Picture a scenario where you want to page a large dataset and your LINQ statement has several Include-calls. The first few pages load fairly quickly, but the deeper you get into the results, the slower each page loads. You refactor the query, but still have longer wait-times the further down you go in the results. As a last-ditch effort, you decide to increase resources to your DB-server and call it a day. Things may have improved a bit, but as the dataset grows, so do your wait times. And, the cycle continues…

Understanding how SQL executes the statement

Given a LINQ statement like:

  .OrderBy(x => x.Id)

This roughly gets translated into:

select * from [Cars] order by [Cars].[Id] asc offset 50000 rows fetch next 1000 rows only;

Because offset and fetch are extensions of order by, they are not executed until after the select-portion runs (google).

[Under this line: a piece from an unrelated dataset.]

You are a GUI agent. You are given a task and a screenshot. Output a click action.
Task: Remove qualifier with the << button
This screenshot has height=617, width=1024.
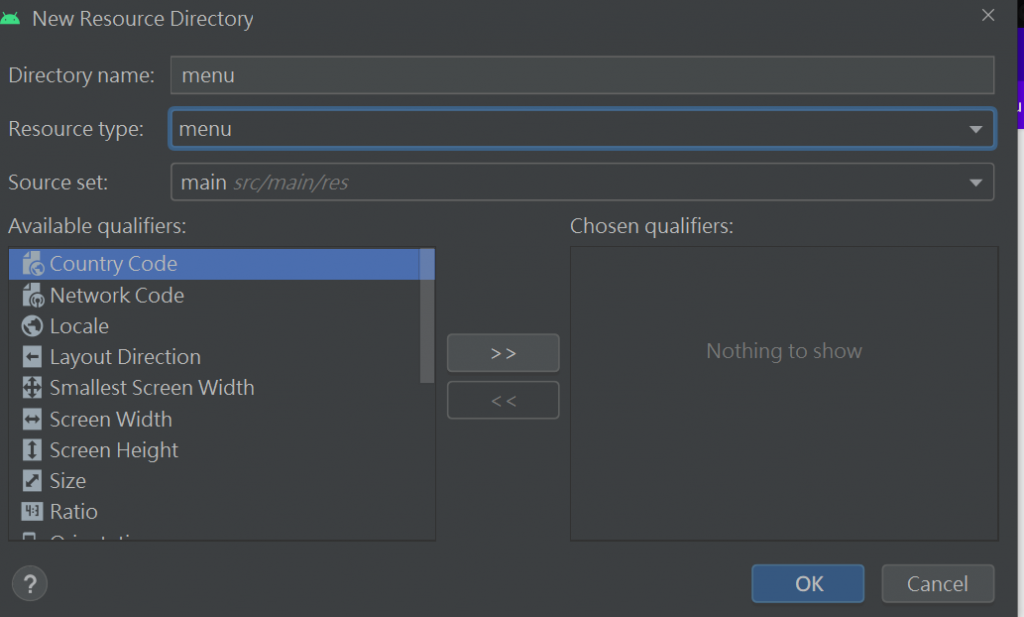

This means an expensive select with lots of join-statements are executed on the whole dataset ([Cars]) prior to getting the fetched-results.

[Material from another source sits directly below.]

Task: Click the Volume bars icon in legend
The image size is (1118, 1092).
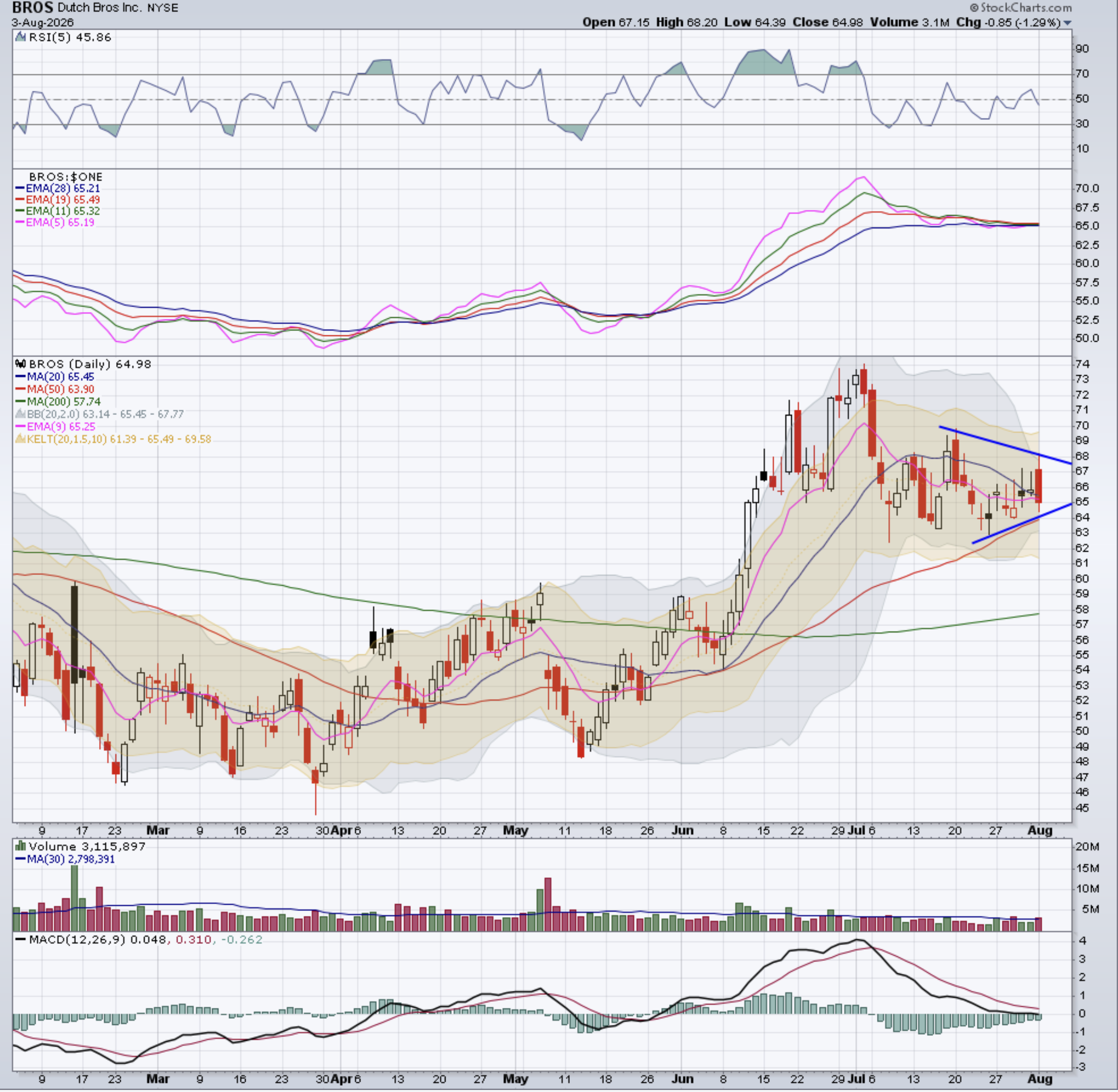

How to optimize the statement

All that is needed is taking the OrderBy, Skip, and Take statements and putting them into a Where-clause:

  .Where(x => context.Cars.OrderBy(y => y.Id).Select(y => y.Id).Skip(50000).Take(1000).Contains(x.Id))

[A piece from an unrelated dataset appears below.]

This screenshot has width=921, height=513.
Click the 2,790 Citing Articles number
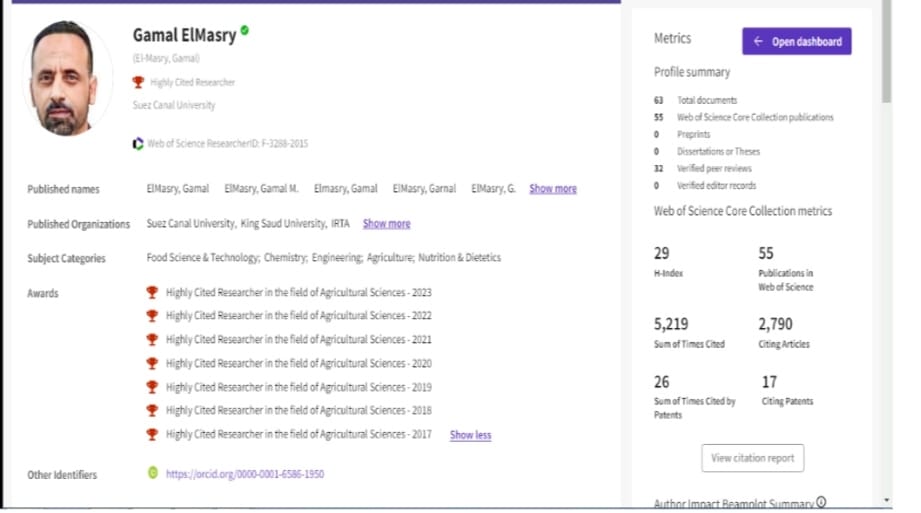click(x=776, y=324)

This roughly gets translated into:

exec sp_executesql N'
select * from [Cars]
where exists
  (select 1 from
    (select [Cars].[Id] from [Cars] order by [Cars].[Id] asc offset @p__linq__0 rows fetch next @p__linq__1 rows only
    ) as [Limit1]
    where [Limit1].[Id] = [Cars].[Id]
order by [Cars].[Id] asc',N'@p__linq__0 int,@p__linq__1 int',@p__linq__0=50000,@p__linq__1=1000

So now, the outer select-statement only executes on the filtered dataset based on the where exists-clause!

Again, your mileage may vary on how much query time is saved by making the change. General rule of thumb is the more complex your select-statement and the deeper into the dataset you want to go, the more this optimization will help.